What Is Acute Bronchitis?

Acute bronchitis is when the airways in your lungs (bronchial tubes) become red and swollen (inflamed). It's often caused by a viral infection, but bacteria or an allergen can also cause it. Symptoms include a cough that produces yellow or greenish mucus and can last for days or weeks.

Front view of woman showing respiratory system. Insets show normal airway and airway with bronchitis.

Lungs with bronchitis

Bronchitis often goes along with a cold or the flu virus. The airways become inflamed. There's a deep hacking cough from the extra mucus. Other symptoms may include:

  • Wheezing

  • Chest discomfort

  • Shortness of breath

  • Mild fever

A second infection may then start because of bacteria. Airways irritated by allergens or smoke may be more likely to get infected.

Making a diagnosis

Your healthcare provider will do a physical exam, ask about your health history, and do certain tests to help them make the diagnosis.

Health history

Your provider will ask you about past illnesses and your current symptoms. You'll also be asked if you smoke, have any allergies, and you take any prescription medicines or over-the-counter medicines, vitamins, herbs, and supplements.

The exam

Your provider will listen to your chest for signs of congestion. They may also check your ears, nose, and throat.

Possible tests

  • A sputum test for bacteria. This requires a sample of mucus from your lungs.

  • A nose or throat swab. This tests to see if you have a bacterial or viral infection.

  • A chest X-ray. This is done if your provider thinks you have pneumonia.

You may also have other tests to check for allergies, asthma, or COPD (chronic obstructive pulmonary disease). Your provider may tell you to see a specialist for more lung function testing.

Treating a cough

The main treatment for bronchitis is easing symptoms. Avoiding smoke, allergens, and other things that trigger coughing can often help. If the infection is bacterial, you may need to take antibiotics. While you're sick, it's important to get plenty of sleep. To ease symptoms:

  • Don’t smoke. Also avoid secondhand smoke.
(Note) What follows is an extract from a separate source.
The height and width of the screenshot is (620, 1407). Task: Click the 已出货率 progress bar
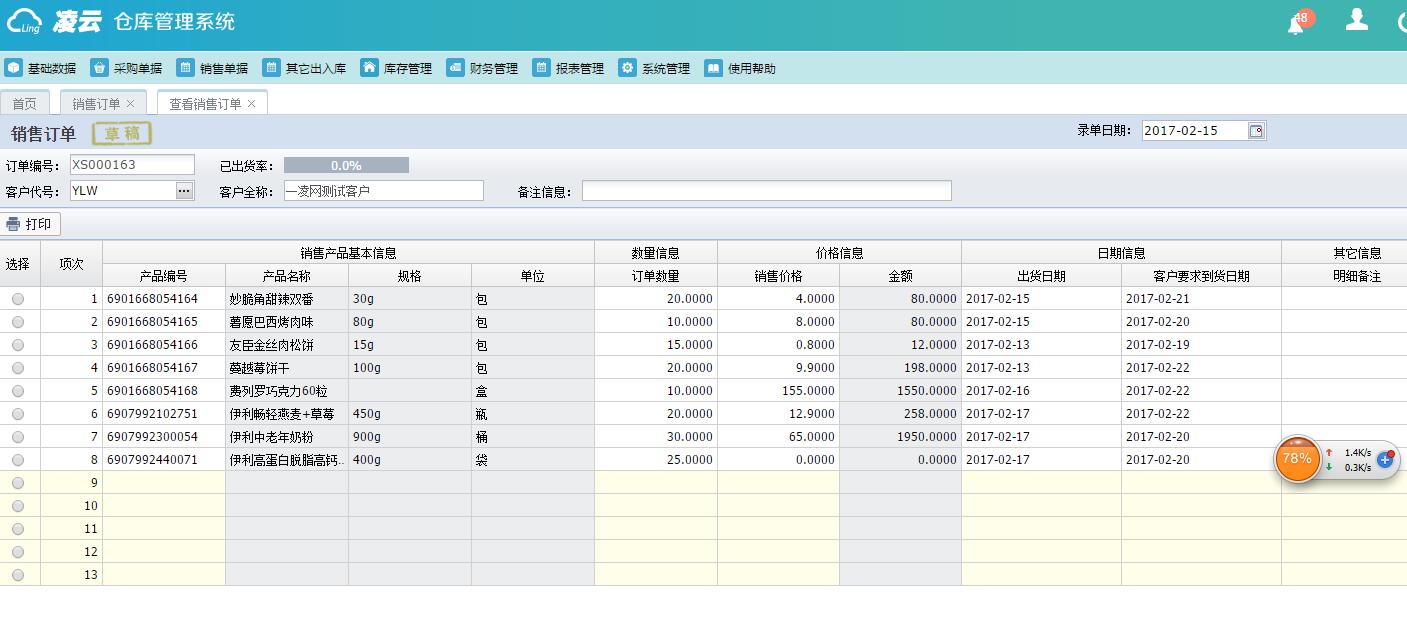(x=346, y=165)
  • Use a humidifier. Or try breathing in steam from a hot shower. This may help loosen mucus.

  • Drink a lot of water and 100% juice. They can soothe the throat and may help thin mucus.
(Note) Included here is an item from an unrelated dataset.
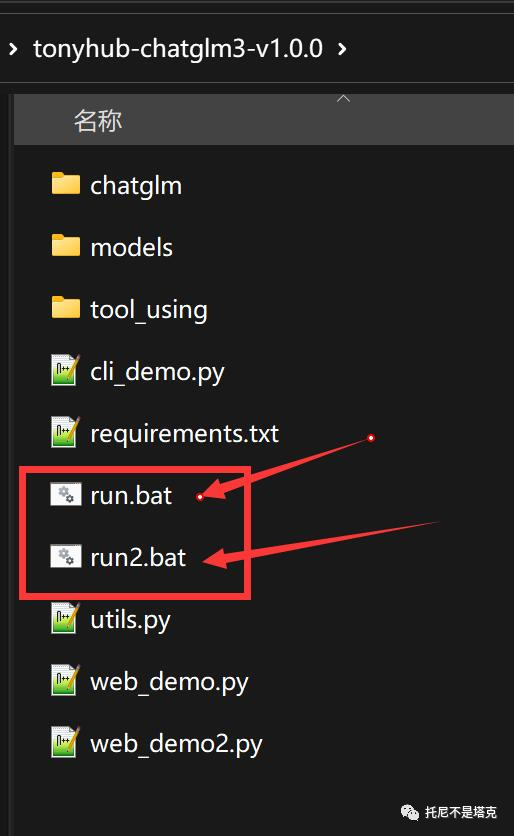Select the web_demo2.py file icon

coord(66,742)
  • Sit up or use extra pillows when in bed. This helps to lessen coughing and congestion.

  • Ask your provider about using medicine. Options may include over-the-counter products for coughs, pain, fever, and congestion..

Antibiotics

Most cases of bronchitis are caused by a virus, not bacteria. These cases don’t need antibiotics to treat them, even if your mucus is thick and green or yellow. Antibiotics don’t help your body get rid of viral illnesses, including acute viral bronchitis. Taking antibiotics when they aren't needed increases the risk that they won't work later when you do have a bacterial infection. (This means that it's become antibiotic-resistant.) Antibiotics can also cause severe cases of diarrhea that need treated with other antibiotics. It's important that you accept your healthcare provider's advice to not use antibiotics. 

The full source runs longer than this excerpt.